____ 提示テキスト

Ken's Veterinary Clinic Tokyo

相談専門 動物クリニック

                               















































































































































































































 

院長のコラム 2019年2月19日 

『獣医師が取り扱う動物とは』







獣医師が取り扱う動物とは




2019年2月19日

皆様、KVC Tokyo 院長 藤野 健です

 近頃はエキゾチックアニマルを積極的に或いはもっぱらに、更には爬虫類を診療する開業獣医も存在します。では法律が規定する獣医師の診療動物とは何かをここで再確認しましょう。



獣医師法第十七条

http://elaws.e-gov.go.jp/search/elawsSearch/elaws_search/lsg0500/detail?lawId=324AC0000000186#D


獣医師法第十七条 獣医師でなければ、飼育動物(牛、馬、めん羊、山羊、豚、犬、猫、鶏、うずらその他獣医師が診療を行う必要があるものとして政令で定めるものに限る。)の診療を業務としてはならない



更に、

平成四年政令第二百七十三号 獣医師法施行令(飼育動物の種類)

第二条

http://elaws.e-gov.go.jp/search/elawsSearch/elaws_search/lsg0500/detail?lawId=404CO0000000273


第二条 法第十七条の政令で定める飼育動物は、次のとおりとする。

一 オウム科全種

二 カエデチョウ科全種

三 アトリ科全種



 との規定があります。


 オウム科はセキセイインコを含みます。カエデチョウ科は文鳥がよく知られていますね。アトリ科にはキイロカナリアが含まれます。要するに、愛玩用の飼い鳥として繁殖され一定の産業・経済規模を持っている鳥が指定されていることになります。同じ鳥でも、家禽のアヒル、ガチョウ、ハトは指定されていません国内で飼育されている絶対数が少なく、規定する意義が無いからなのでしょう。高級食材としてのフォアグラを採る為にガチョウを飼育している国では、もしかするとガチョウが指定されているかもしれませんね。各国の国情により、取り決めは異なるものと想像されます。





 


獣医師法第17条及び獣医師法施行令第2条が定める飼育動物


たったこれだけの動物種がその診療を業務とする場合に獣医師免許が必要な対象種となり

ます。地球上に棲息する鳥獣からすれば極く一部に過ぎないことがよく分かりますが、ヒトと

の関係性に於いて極めて重要な意義を持つものばかりです。これらの動物に関与して生計

を維持している者達の数は地球上で10億人は下らないでしょう。






 このリストに載らない、ヒトを除く哺乳動物やトリに関しては、別段獣医師の資格がなくとも、業として診療に当たってもそれ自体は何ら法的な違法性も罰則規定もありません。動物園の鳥獣も大方がこのリストには入りませんね。ウサギも該当しません。院長は仕事に入って最初の15年程度は霊長類を相手にあれこれ仕事をして来ましたが、これも獣医師としての資格は必要なかった訳です。

________
____ 提供データ

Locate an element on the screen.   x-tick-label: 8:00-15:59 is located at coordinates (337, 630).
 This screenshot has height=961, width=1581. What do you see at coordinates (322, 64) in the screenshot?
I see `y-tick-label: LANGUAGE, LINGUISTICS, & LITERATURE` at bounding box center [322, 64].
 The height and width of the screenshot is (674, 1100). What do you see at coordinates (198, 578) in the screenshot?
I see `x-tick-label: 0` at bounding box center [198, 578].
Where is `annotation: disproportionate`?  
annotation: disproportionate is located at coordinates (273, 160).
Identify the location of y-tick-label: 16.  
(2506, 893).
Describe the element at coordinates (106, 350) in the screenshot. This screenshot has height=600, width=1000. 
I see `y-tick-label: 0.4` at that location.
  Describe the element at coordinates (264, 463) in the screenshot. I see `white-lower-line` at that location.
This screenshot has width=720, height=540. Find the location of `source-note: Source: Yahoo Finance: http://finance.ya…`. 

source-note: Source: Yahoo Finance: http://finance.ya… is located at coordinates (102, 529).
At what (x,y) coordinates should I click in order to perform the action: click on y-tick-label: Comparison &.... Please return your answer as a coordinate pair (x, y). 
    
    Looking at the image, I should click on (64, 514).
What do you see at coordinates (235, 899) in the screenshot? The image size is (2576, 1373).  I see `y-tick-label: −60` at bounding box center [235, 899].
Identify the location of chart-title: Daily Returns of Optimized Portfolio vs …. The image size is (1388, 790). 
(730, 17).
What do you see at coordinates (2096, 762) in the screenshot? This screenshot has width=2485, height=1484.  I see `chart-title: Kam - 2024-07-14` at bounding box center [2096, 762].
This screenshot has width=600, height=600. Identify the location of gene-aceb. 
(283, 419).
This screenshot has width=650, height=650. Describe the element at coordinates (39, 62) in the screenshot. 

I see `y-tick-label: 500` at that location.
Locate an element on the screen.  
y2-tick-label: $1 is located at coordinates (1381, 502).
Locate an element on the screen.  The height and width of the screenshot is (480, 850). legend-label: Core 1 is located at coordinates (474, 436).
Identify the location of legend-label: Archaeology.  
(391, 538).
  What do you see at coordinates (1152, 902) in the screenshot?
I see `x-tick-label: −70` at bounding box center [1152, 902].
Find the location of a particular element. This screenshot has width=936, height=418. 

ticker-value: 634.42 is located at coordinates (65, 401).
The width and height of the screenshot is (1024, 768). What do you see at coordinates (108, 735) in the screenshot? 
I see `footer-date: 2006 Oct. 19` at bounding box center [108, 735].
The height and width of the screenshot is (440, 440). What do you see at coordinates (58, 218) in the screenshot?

________

▸ **課題一覧**:
(a) 提示テキストに引用された獣医師法施行令第二条の条文が、飼育動物として定めている鳥の分類をすべて挙げてください。
(b) 提示テキストの一文「では法律が規定する獣医師の診療動物とは何かをここで再確認しましょう。」を英語に訳してください。
(c) 提示テキストのうち、「ます。地球上に棲息する鳥獣か」から「の資格は必要なかった訳です。」までの部分をそのまま書き写してください。
記録は提示テキストとは別の出典から取られたものです。

▸ **各課題の解答**:
(a)
オウム科全種
カエデチョウ科全種
アトリ科全種

(b) Let us now reconfirm which animals the law designates as those that veterinarians treat.

(c)
ます。地球上に棲息する鳥獣からすれば極く一部に過ぎないことがよく分かりますが、ヒトと

の関係性に於いて極めて重要な意義を持つものばかりです。これらの動物に関与して生計

を維持している者達の数は地球上で10億人は下らないでしょう。






 このリストに載らない、ヒトを除く哺乳動物やトリに関しては、別段獣医師の資格がなくとも、業として診療に当たってもそれ自体は何ら法的な違法性も罰則規定もありません。動物園の鳥獣も大方がこのリストには入りませんね。ウサギも該当しません。院長は仕事に入って最初の15年程度は霊長類を相手にあれこれ仕事をして来ましたが、これも獣医師としての資格は必要なかった訳です。